For the second year in a row, a truck-based produce market will be making the rounds of Martha’s Vineyard neighborhoods five afternoons a week, laden with locally-grown vegetables, fruits and eggs at below-retail prices. When it’s not on the road, the truck will do double duty as a farmstand at Thimble Farm in Vineyard Haven.
The Mobile Market from nonprofit Island Grown Initiative goes back into service Monday, visiting six Island locations each week. “We have changed up our schedule this year, so we can be at five of the six stops from 5 p.m. to 6 p.m.,” said IGI food equity and recovery manager Sophie Abrams Mazza, who projects an up to 25 per cent increase in business this season.
The one exception to the new schedule is Woodside Village, where the mobile market will stop Wednesdays from 3:30 p.m. to 4:30 p.m. The earlier slot is designed to attract parents picking up their children from programs at Martha’s Vineyard Community Services and the YMCA, Ms. Mazza said.
After its Woodside visit, the market will roll on to Hillside Village for a 5 p.m. Wednesday stop. The other 5 p.m. stops are Morgan Woods in Edgartown on Mondays, the Oak Bluffs Library on Tuesdays, St. Augustine’s Catholic Church in Vineyard Haven on Thursdays and the Wampanoag tribal housing in Aquinnah on Sundays.

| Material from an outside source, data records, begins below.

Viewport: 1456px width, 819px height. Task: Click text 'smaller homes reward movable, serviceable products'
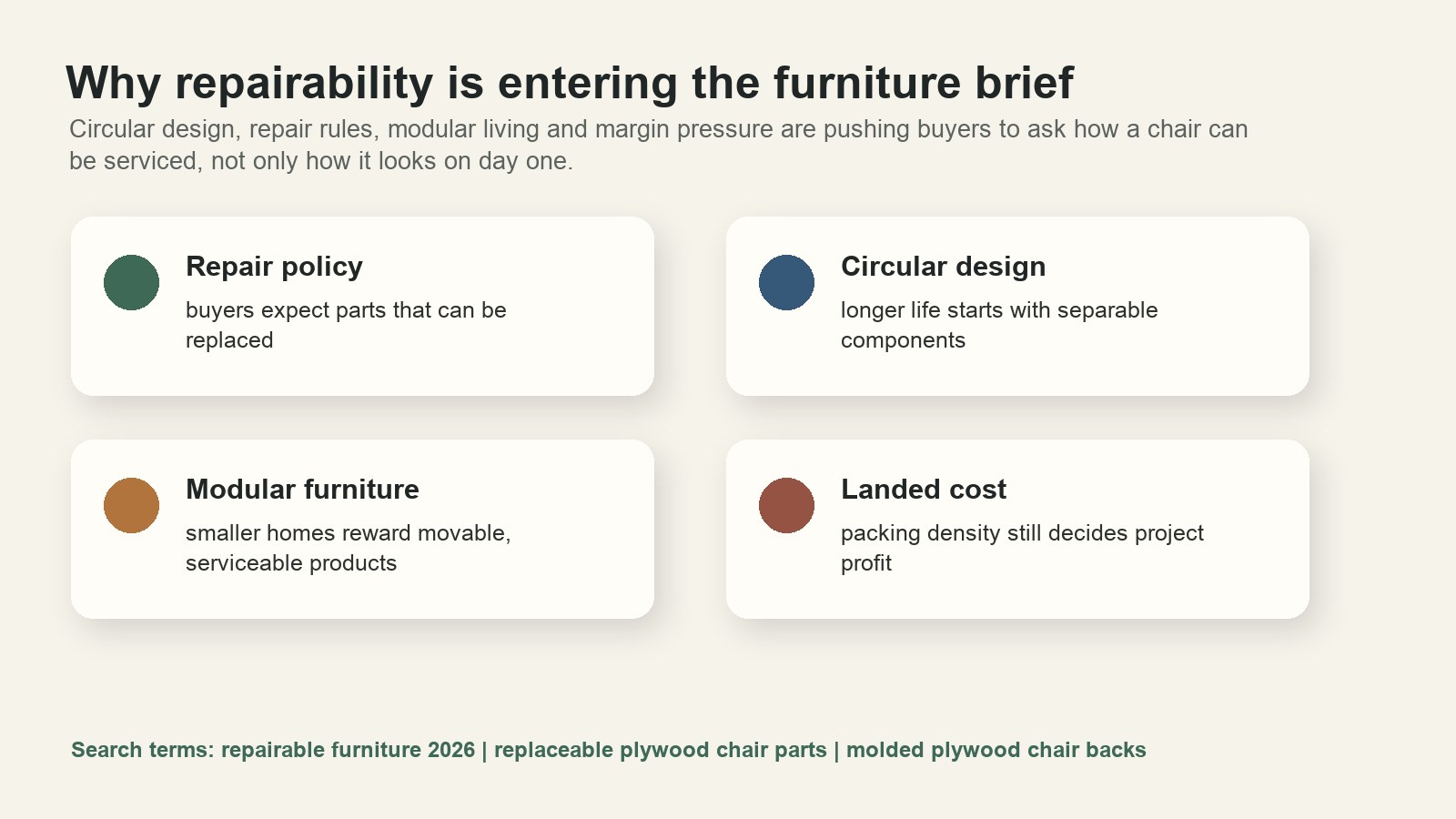(348, 548)
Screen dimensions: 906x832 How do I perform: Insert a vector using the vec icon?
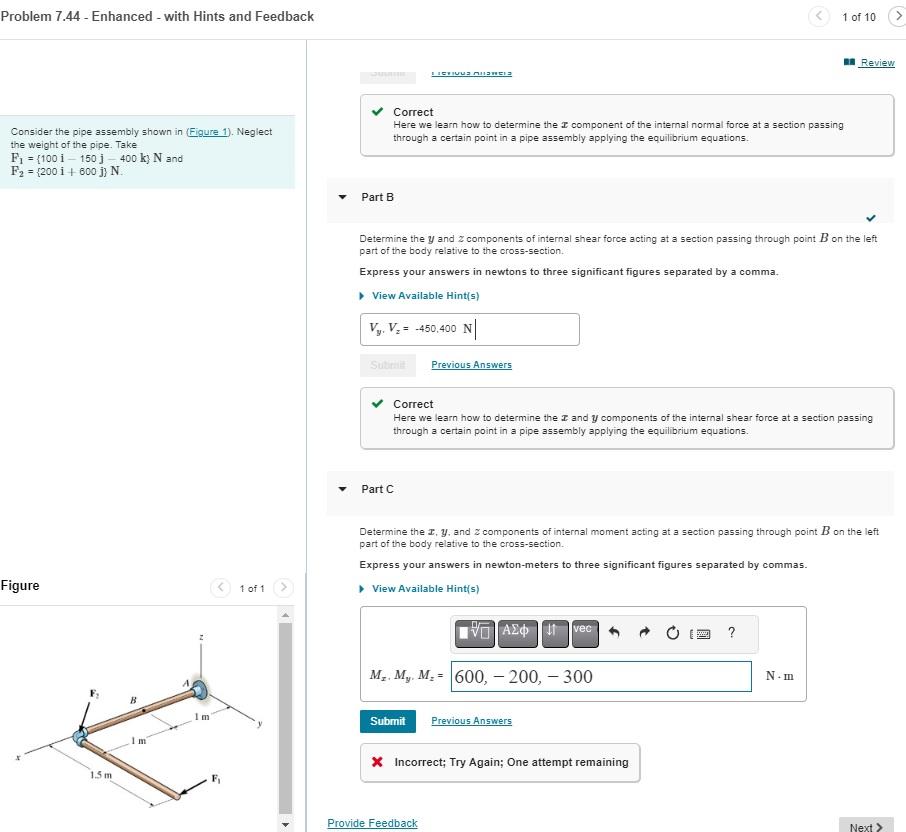click(x=584, y=631)
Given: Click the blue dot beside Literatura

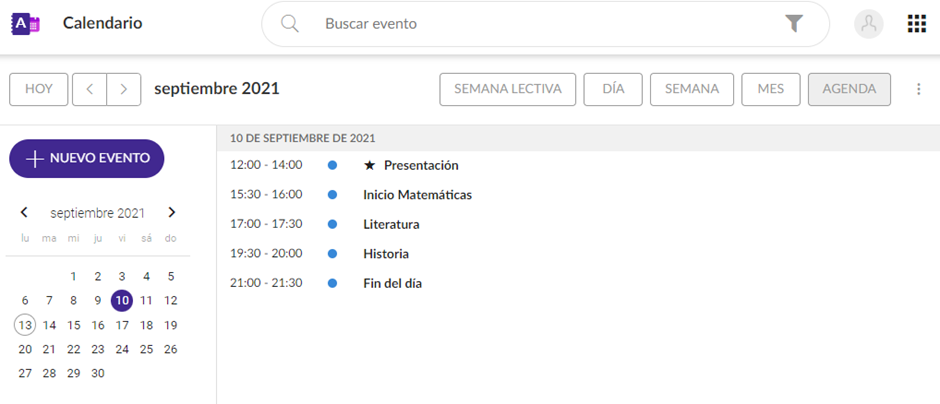Looking at the screenshot, I should (x=333, y=224).
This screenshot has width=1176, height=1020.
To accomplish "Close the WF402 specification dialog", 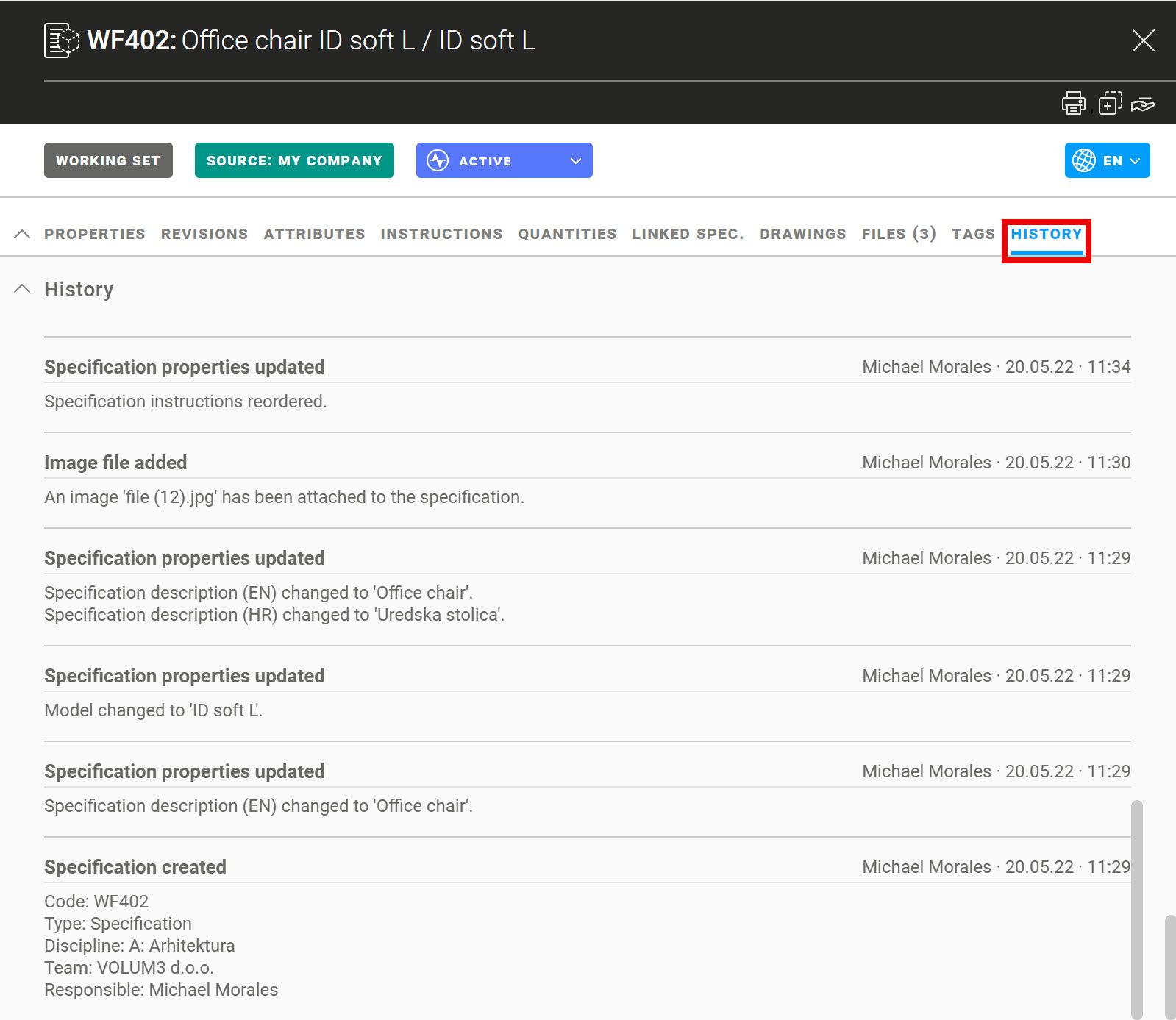I will coord(1143,40).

The mobile market will stock produce and eggs from Morning Glory Farm, Thimble Farm and Slough Farm in Katama, as well as Massachusetts honey from an off-Island producer, Ms. Mazza said.

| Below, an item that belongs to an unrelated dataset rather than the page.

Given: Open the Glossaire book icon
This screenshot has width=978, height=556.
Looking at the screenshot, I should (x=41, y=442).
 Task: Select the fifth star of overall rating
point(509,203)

Before hitting the road in the afternoons, the mobile market truck will take up its position as the farmstand for Thimble Farm every day but Wednesday, from 9 a.m. to 3 p.m. Located at the Farm Hub on Stoney Hill Farm in Vineyard Haven, the stand will carry produce from Thimble Farm’s year-round greenhouses, Farm Hub director Matthew Dix said.

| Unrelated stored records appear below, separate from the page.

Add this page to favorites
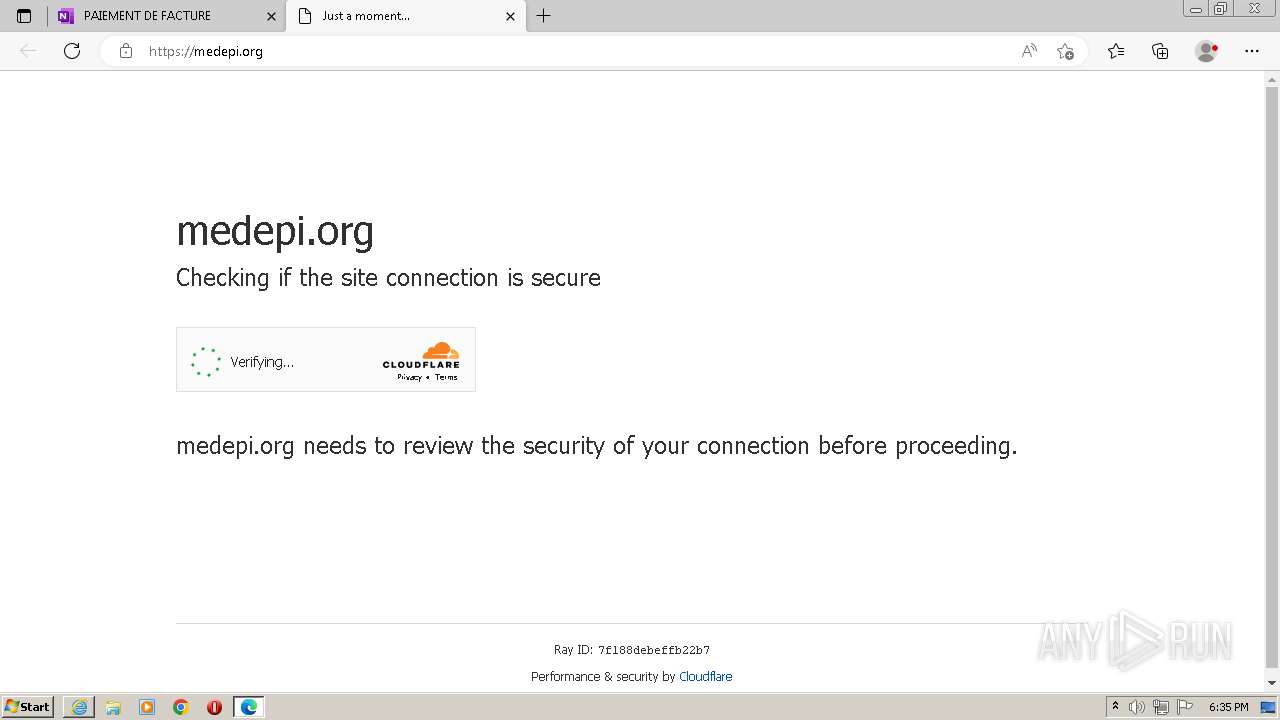The width and height of the screenshot is (1280, 720). pyautogui.click(x=1065, y=51)
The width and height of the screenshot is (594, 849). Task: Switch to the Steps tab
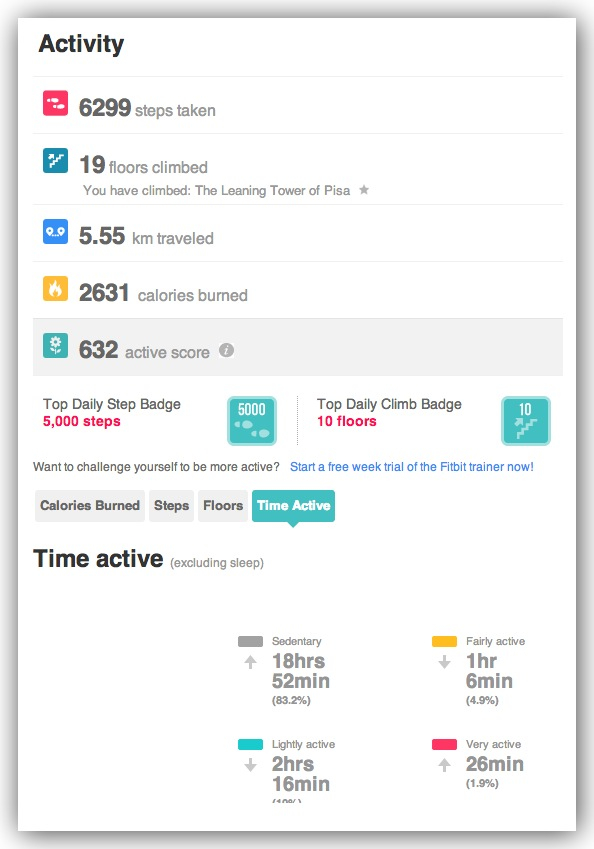point(171,506)
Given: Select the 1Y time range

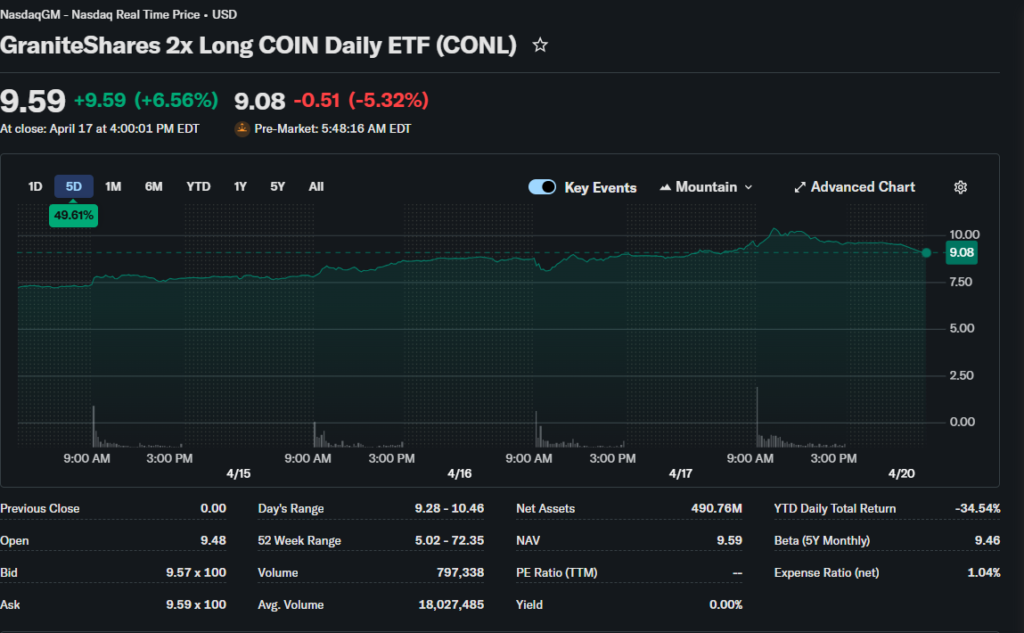Looking at the screenshot, I should (240, 186).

Its Island Grown identity represents a 180-degree change in course for the mobile market truck, which Ms. Mazza said began its life as a rolling performance stage for McDonald’s icon Ronald McDonald in appearances at county fairs and other public events.
The 2005 Chevrolet Cutaway G3500 then passed into the hands of a florist, who used the burger mascot’s drop-down dance stage as a platform to display flowers and added solar panels to help power a generator for refrigeration. IGI bought the vehicle in the spring of 2017 and the mobile market made its debut last July.
Through the end of this month, customers who buy produce from the mobile market with the Supplemental Nutrition Assistance Program (SNAP) card can essentially double their benefits with the Healthy Incentive Program (HIP), which instantly credits back the amount spent on fresh fruits and vegetables from selected local vendors.
On Martha’s Vineyard, only the mobile market and Thimble Farm stand, Morning Glory Farm in Edgartown and Slip Away Farm on Chappaquiddick — as well as those farms’ stands at the West Tisbury Farmers Market — are approved for the HIP program, which ends June 30, Ms. Mazza said.
State legislators have not yet acted to fund the HIP program for the fiscal year that begins July 1. Noli Taylor, community food education director for IGI, said Massachusetts food activists are seeking $6.2 million for the next year after a three-year incentive budget of $4 million lasted less than 12 months.
“We ate through all three years of funding in less than the first year, because it worked,” Ms. Taylor. She said the Vineyard’s elected state officials, Sen. Julian Cyr and Rep. Dylan Fernandez, both support increasing the fruit and vegetable incentive.
“They see the value of it here, and the broader ramifications around the state of having people of all income levels have access to good food,” Ms. Taylor said.